Jurassic Park: Fallen Kingdom
Starring Chris Pratt, Bryce Dallas Howard, Rafe Spall, Justice Smith, Daniella Pineda, James Cromwell, Toby Jones, Ted Levine, Jeff Goldblum, BD Wong
You can officially stop wondering or hoping if the modern “Jurassic Park” franchise will ever re-capture what audiences felt in 1993. These desperate sequels will never have the effect on a current generation that Steven Spielberg’s blockbuster did on ours. That said, Colin Trevorrow’s 2015 “Jurassic World” came close. “Fallen Kingdom” unfortunately lives up to its title, making the same mistakes, the original disappointing sequel The Lost World incurred back in 1997. Finding reasons to keep returning to the dino island again and again are difficult, this fifth installment goes too far, once again, backing this story into a corner. J.A. Bayona steps in as director, using blueprints from his previous genre films “The Orphanage” (horror), “The Impossible” (disaster film) and “A Monster Calls” (fairy tale) as inspiration.
“Long dormant volcano (never mentioned in any other Jurassic film) on Isla Nublar now active,” the news reports. Racing to get abandon dinosaurs off the island is in full effect as former Jurassic World park operations manager Claire Dearing (Howard) is now a re-historic animal activist. She finds a path for rescue but can’t return to the devastated island without raptor trainer Owen Grady (Pratt). The two team up again, working for John Hammond’s original park partner (also conveniently never mentioned until now) Benjamin Lockwood (Cromwell) and his wealthy estate. The team want to save as many species as possible, however Blue, the last raptor, is top priority. Claire and Own find even more dangerous elements than an erupting volcano and wild carnivores when they return to the island.

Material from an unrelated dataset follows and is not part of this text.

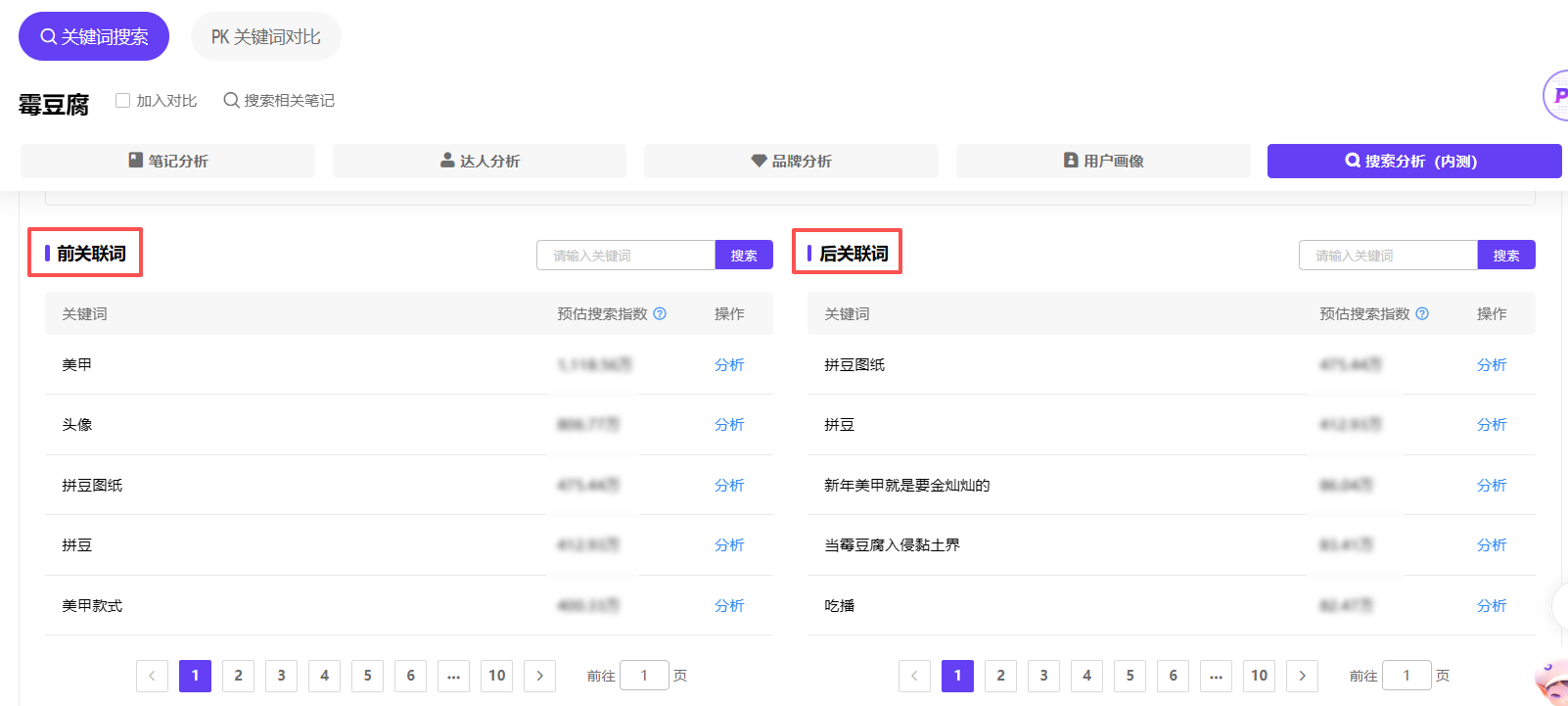Focus the 后关联词 keyword input field
The image size is (1568, 706).
click(1388, 256)
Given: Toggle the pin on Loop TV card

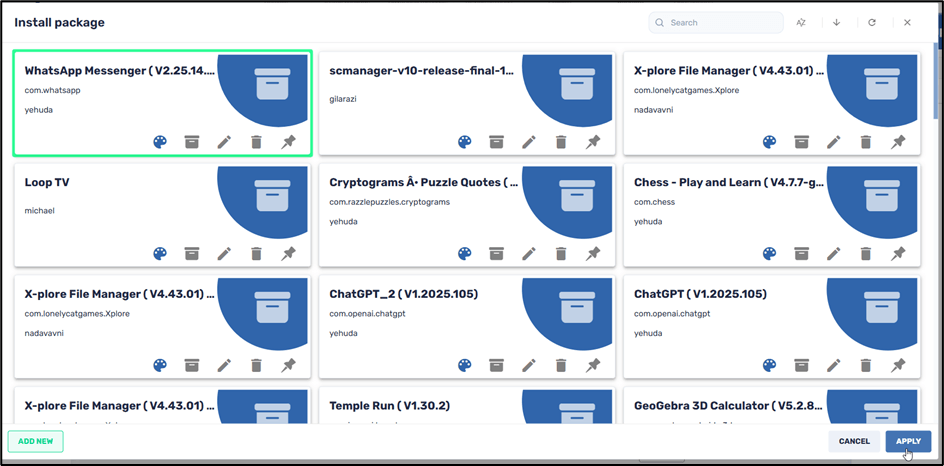Looking at the screenshot, I should coord(288,254).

Putting this series down before it becomes another franchise overstaying its creative welcome with pointless and unnecessary sequels, would be the humane thing to do.
What works in “Fallen Kingdom” is the thrill ride of dino’s and humans on the big screen together. Fans won’t mind that nearly all of the last act copy-cats so many original shots (the dumb waiter, the power coming back on, opening the door locks, etc). More deaths never shown on camera will spare younger children nightmares, yet “Fallen Kingdom” ultimately loses sight of what made Jurassic Park and Jurassic World good, hint, it was the park! Aside from Jeff Goldblum’s cameo, this film rarely takes the time to explore anything deeper than “should we save dinosaurs or not”. While the trailers for “Fallen Kingdom” turn out to be misleading once you see the whole film, the natural disaster aspects of the story feel rushed and underwhelming.
The most memorable scene in the film occurs with a brontosaur on a loading dock with lava quickly approaching. It’s the one moment in the movie where things seem reflective, emotional and find the slightest bit of semblance to the original. The scene I speak of is “Fallen Kingdom’s” downturn for the worst, and the second half of the movie falls into an isolated narrative trap. The villains are again discardable, and the dinosaurs are so smart they continue only eating bad guys. Dr. Wu (Wong), Jurassic World’s only character from the original, once again scurries about, taking his research and work from one location to another. Putting this series down before it becomes another franchise overstaying its creative welcome (i.e. “Transformers”, “Resident Evil”, “Pirates of the Caribbean”, etc) with pointless and unnecessary sequels, would be the humane thing to do.
Fallen Kingdom makes same mistakes as The Lost World, losing sight of what ultimately makes these films work.